Fragmento de origen>
Lo primero que llama tu atención es que están muy aislados, en tierra de nadie. La carretera pasa del color del asfalto a uno más rojo, con surcos del agua marcados por las lluvias, con un enorme contraste entre un ambiente árido y lugares con vegetación cerca de los ríos. Hace calor, mucho calor, y no encuentras sombra bajo la que cobijarte. Viene a tu cabeza el río que has pasado en el que te encantaría refrescarte, pero has visto cocodrilos al pasar. Imaginas lavar tu ropa cada día con ese pavor. No hay ni un lugar en el que te sientas tranquilo, en el que puedas sentarte a recapacitar sobre el lugar inimaginable en el que estás. Hasta que una mujer, te sonríe de forma dulce, sin dejar atrás su mirada penetrante, madura. Quiere comunicarse contigo. Tiene muchos menos años de los que aparenta y muchas más historias a sus espaldas de las que podrías imaginar. La acompañas andando por caminos rodeados de niños, hay niños por todas partes. Y llegas finalmente a su casa. Huele a leña y cenizas de un pequeño fuego que se apaga con una gran olla encima que contiene un puré hecho del complemento nutricional y agua. La casa está rodeada de unas vallas de arbustos que hacen que tenga una parcela. El sol es muy intenso, tu boca se seca, tu cara suda y los brazos comienzan a picar del sol y el polvo. Cuando te invita dentro de su casa, de su hogar, un gran alivio recorre tus venas. Te sientes reconfortada.
La casa es un pequeño habitáculo, muy oscuro y algo más fresco, hecho de adobe y paja, donde no encuentras más que una estructura en alto hecha por la familia que hace de sofá o de cama, cubierto por una esterilla muy fina, cubos para ir a recoger agua, algún utensilio de cocina y varios niños sentados, ninguno con zapatos. Ahí entiendes que tu hogar, tu refugio, es el único lugar que tienes para encontrarte contigo misma. Por humilde que sea, por pocas pertenencias que tengas, te pertenece y es donde puedes reunirte con los tuyos.
Los días en los campos de refugiados son largos: comienzan con el amanecer y terminan cuando se va el sol. La mayoría no cuentan con luz ni las personas que viven allí tienen linternas para la noche. Las mujeres se levantan y van por leña, por agua, y en el mejor de los casos van al mercado cercano a intercambiar sus pertenencias por otras.

Entradas de datos guardadas:
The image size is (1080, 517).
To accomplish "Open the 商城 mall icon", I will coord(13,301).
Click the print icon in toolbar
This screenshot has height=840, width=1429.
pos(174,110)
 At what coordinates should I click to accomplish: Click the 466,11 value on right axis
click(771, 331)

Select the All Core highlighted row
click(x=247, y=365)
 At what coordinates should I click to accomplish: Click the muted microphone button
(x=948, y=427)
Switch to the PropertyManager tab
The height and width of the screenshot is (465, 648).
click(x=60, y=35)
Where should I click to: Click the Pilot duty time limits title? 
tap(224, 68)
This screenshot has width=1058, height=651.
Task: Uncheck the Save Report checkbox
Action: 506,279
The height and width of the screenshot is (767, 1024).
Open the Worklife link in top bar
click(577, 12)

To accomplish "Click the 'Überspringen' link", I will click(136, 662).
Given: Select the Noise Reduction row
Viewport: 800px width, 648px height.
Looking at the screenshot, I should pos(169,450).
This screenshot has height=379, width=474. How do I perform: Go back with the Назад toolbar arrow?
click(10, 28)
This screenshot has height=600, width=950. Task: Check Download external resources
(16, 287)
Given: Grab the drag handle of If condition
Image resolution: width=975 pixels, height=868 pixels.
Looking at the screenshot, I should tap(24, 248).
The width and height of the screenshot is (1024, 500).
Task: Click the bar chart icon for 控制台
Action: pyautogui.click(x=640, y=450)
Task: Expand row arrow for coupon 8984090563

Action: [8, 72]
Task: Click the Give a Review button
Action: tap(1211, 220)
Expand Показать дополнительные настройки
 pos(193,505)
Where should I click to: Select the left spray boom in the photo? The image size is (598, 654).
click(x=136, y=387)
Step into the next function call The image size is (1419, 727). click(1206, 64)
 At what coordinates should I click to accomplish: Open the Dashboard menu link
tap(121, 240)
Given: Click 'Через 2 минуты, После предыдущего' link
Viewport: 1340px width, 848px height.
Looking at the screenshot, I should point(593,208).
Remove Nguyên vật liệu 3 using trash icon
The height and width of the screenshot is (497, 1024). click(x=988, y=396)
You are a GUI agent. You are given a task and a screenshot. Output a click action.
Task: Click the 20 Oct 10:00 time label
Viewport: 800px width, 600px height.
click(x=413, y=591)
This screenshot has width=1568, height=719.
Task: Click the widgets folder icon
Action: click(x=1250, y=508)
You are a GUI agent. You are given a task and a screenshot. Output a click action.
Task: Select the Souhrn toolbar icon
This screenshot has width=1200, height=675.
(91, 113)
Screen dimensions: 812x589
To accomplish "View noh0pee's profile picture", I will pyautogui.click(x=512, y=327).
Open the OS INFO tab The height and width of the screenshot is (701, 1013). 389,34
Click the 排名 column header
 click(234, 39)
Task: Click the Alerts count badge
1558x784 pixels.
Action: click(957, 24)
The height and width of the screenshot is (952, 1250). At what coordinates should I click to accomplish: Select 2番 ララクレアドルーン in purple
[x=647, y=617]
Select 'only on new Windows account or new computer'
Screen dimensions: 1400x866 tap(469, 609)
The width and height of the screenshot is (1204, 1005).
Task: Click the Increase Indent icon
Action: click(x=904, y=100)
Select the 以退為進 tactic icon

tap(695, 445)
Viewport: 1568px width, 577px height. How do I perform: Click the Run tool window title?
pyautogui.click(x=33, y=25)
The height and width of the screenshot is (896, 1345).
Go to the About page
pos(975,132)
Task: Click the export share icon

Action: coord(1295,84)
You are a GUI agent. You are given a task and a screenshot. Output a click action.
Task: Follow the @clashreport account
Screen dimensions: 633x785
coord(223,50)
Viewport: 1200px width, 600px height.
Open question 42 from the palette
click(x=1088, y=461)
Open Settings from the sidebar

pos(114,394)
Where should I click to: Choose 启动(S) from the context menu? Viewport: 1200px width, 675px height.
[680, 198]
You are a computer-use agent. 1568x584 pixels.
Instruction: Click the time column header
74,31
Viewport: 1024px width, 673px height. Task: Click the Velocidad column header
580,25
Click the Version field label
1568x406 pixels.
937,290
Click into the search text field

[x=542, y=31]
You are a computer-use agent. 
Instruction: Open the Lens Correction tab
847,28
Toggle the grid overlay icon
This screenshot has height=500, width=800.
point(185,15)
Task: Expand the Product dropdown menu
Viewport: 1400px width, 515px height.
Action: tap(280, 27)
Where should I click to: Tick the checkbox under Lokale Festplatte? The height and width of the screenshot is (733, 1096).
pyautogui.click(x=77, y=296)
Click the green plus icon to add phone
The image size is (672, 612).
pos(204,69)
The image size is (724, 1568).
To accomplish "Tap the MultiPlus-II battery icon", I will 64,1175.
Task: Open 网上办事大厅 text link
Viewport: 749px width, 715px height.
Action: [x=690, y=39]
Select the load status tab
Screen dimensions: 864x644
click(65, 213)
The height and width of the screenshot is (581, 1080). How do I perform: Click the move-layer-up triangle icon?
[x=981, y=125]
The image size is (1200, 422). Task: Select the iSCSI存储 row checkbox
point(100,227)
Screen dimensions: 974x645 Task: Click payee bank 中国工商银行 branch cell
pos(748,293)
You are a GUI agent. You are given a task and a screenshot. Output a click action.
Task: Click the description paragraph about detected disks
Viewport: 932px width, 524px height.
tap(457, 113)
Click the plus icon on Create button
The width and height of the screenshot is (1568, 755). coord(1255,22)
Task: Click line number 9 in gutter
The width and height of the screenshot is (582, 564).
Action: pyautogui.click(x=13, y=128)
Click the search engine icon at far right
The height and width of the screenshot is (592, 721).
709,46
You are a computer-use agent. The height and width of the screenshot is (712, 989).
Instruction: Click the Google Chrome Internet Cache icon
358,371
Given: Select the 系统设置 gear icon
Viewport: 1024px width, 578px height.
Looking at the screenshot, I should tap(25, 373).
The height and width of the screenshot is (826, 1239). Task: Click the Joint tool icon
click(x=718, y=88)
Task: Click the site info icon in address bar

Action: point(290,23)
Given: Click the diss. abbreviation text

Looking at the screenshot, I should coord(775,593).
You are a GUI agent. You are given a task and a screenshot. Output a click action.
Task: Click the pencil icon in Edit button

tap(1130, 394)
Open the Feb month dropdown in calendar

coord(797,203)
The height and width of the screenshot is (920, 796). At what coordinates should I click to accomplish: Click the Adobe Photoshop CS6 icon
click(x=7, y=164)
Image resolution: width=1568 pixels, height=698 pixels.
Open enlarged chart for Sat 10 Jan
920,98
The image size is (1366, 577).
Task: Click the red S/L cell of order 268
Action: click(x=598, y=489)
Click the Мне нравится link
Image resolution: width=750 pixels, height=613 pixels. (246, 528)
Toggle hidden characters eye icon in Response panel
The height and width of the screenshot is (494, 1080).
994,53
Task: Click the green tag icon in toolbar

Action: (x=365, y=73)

Tareas a realizar>
A: Responde a estas preguntas según el texto sobre los campos de refugiados:
(i) ¿Qué animales se han visto al pasar por el río?
(ii) ¿De qué materiales está hecha la casa?
(iii) ¿Qué van a buscar las mujeres cuando se levantan?
B: Copia del texto sobre los campos de refugiados el pasaje comprendido entre "La casa es un" y "pertenencias por otras.", ambos incluidos.
C: Prosigue el texto sobre los campos de refugiados a partir de su última oración.
Los ítems no guardan relación con el texto sobre los campos de refugiados.

Resultados en orden>
A:
(i) Cocodrilos.
(ii) De adobe y paja.
(iii) Leña y agua.

B:
La casa es un pequeño habitáculo, muy oscuro y algo más fresco, hecho de adobe y paja, donde no encuentras más que una estructura en alto hecha por la familia que hace de sofá o de cama, cubierto por una esterilla muy fina, cubos para ir a recoger agua, algún utensilio de cocina y varios niños sentados, ninguno con zapatos. Ahí entiendes que tu hogar, tu refugio, es el único lugar que tienes para encontrarte contigo misma. Por humilde que sea, por pocas pertenencias que tengas, te pertenece y es donde puedes reunirte con los tuyos.
Los días en los campos de refugiados son largos: comienzan con el amanecer y terminan cuando se va el sol. La mayoría no cuentan con luz ni las personas que viven allí tienen linternas para la noche. Las mujeres se levantan y van por leña, por agua, y en el mejor de los casos van al mercado cercano a intercambiar sus pertenencias por otras.

C:
Lo que más sorprende es la dignidad de estas personas. Han pasado días caminando, llegan prácticamente sin nada, las mujeres están al cargo de unos 6 niños cada una, solas, completamente solas. Y las ves caminando tan elegantes, deslizándose como modelos, como panteras, cargadas con kilos de leña y litros de agua en sus cabezas. Aun con todo eso, caminan erguidas, con templanza, con sus hijos en fila delante de ellas, como si asumieran que les ha tocado pasar este duro trecho y debieran llevarlo lo mejor posible.
En este panorama de desolación, las escuelas, los centros nutricionales y los grupos de apoyo de madres son lugares que resplandecen. Son la oportunidad de aprender, de relacionarte, de tener revisiones médicas en las que te sientas atendido y poder superar las situaciones traumáticas por las que has pasado.
Y es que las refugiadas no lloran. Son supervivientes. Ni cuando te cuentan los episodios que han vivido, ni cuando tienen entre sus brazos a su bebé con desnutrición severa agravada por la malaria y la incertidumbre de si sobrevivirá. Es tanto el dolor al que se someten que no les quedan lágrimas. A su lado, me siento débil, me siento egoísta de que mis diminutos problemas me quiten el sueño. Siento que no sería capaz de someterme a tanto desamparo, a tanto desarraigo, a esa sensación de que no le importas a nadie. Y es ahí cuando vuelvo a conectar con mi realidad, a sentirme afortunada por poder compartir algo de mi tiempo con ellos, aprender de tanta fortaleza y tener claro que es un regalo poder trabajar contándole al mundo lo que pasa allí. Y es que ningún billete te acerca a imaginar a lo que se enfrenta el corazón de un refugiado."
Elisa Cortés, Responsable de Alianzas Estratégicas Internacionales.